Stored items
§

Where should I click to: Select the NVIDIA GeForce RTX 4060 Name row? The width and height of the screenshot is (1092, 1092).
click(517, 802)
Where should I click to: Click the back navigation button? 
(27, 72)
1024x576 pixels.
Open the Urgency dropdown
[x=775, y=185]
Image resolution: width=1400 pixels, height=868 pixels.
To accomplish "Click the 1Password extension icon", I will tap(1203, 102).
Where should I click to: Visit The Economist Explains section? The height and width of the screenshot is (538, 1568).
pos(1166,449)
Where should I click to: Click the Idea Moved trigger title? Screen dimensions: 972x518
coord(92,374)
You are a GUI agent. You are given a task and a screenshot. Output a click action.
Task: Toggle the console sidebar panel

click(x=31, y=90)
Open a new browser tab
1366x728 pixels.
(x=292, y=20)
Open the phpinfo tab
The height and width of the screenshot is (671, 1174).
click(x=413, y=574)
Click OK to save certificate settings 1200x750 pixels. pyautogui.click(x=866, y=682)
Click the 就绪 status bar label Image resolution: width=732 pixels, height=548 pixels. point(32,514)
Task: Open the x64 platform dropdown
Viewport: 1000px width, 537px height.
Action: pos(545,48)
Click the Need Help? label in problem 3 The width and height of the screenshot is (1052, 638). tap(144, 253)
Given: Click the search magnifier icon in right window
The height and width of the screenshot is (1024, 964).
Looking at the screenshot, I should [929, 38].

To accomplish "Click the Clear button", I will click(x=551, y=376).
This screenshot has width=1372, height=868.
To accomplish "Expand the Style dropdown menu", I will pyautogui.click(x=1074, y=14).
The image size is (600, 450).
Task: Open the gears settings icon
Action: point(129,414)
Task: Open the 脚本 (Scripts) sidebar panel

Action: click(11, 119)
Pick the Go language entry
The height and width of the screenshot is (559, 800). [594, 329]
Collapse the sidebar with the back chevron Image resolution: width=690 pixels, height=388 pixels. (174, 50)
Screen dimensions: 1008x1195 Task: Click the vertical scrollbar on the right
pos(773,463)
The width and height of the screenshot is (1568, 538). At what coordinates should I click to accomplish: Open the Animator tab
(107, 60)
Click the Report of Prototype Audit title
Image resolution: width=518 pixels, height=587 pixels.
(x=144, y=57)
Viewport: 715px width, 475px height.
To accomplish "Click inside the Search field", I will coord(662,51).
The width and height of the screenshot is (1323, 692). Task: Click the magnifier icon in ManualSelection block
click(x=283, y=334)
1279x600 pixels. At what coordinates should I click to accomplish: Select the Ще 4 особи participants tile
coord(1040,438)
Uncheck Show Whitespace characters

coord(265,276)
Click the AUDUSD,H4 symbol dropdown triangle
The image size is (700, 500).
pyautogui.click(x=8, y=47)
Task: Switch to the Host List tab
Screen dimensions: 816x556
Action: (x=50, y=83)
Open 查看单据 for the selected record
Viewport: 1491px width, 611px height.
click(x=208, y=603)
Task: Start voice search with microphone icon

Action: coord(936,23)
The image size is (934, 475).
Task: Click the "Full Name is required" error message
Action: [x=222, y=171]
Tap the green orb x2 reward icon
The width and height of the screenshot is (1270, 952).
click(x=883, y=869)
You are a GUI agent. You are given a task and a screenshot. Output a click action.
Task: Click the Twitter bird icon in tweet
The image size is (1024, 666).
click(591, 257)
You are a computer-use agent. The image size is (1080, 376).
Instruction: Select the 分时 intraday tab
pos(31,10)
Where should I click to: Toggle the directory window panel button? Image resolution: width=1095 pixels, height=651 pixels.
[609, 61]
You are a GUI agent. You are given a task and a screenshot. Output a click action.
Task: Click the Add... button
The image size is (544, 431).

§

__Your objective__
Repeat the entries verbatim through the line with "Task: Open the x64 platform dropdown".

__Task output__
Where should I click to: Select the NVIDIA GeForce RTX 4060 Name row? The width and height of the screenshot is (1092, 1092).
click(517, 802)
Where should I click to: Click the back navigation button? 
(27, 72)
1024x576 pixels.
Open the Urgency dropdown
[x=775, y=185]
Image resolution: width=1400 pixels, height=868 pixels.
To accomplish "Click the 1Password extension icon", I will tap(1203, 102).
Where should I click to: Visit The Economist Explains section? The height and width of the screenshot is (538, 1568).
pos(1166,449)
Where should I click to: Click the Idea Moved trigger title? Screen dimensions: 972x518
coord(92,374)
You are a GUI agent. You are given a task and a screenshot. Output a click action.
Task: Toggle the console sidebar panel

click(x=31, y=90)
Open a new browser tab
1366x728 pixels.
(x=292, y=20)
Open the phpinfo tab
The height and width of the screenshot is (671, 1174).
click(x=413, y=574)
Click OK to save certificate settings 1200x750 pixels. pyautogui.click(x=866, y=682)
Click the 就绪 status bar label Image resolution: width=732 pixels, height=548 pixels. point(32,514)
Task: Open the x64 platform dropdown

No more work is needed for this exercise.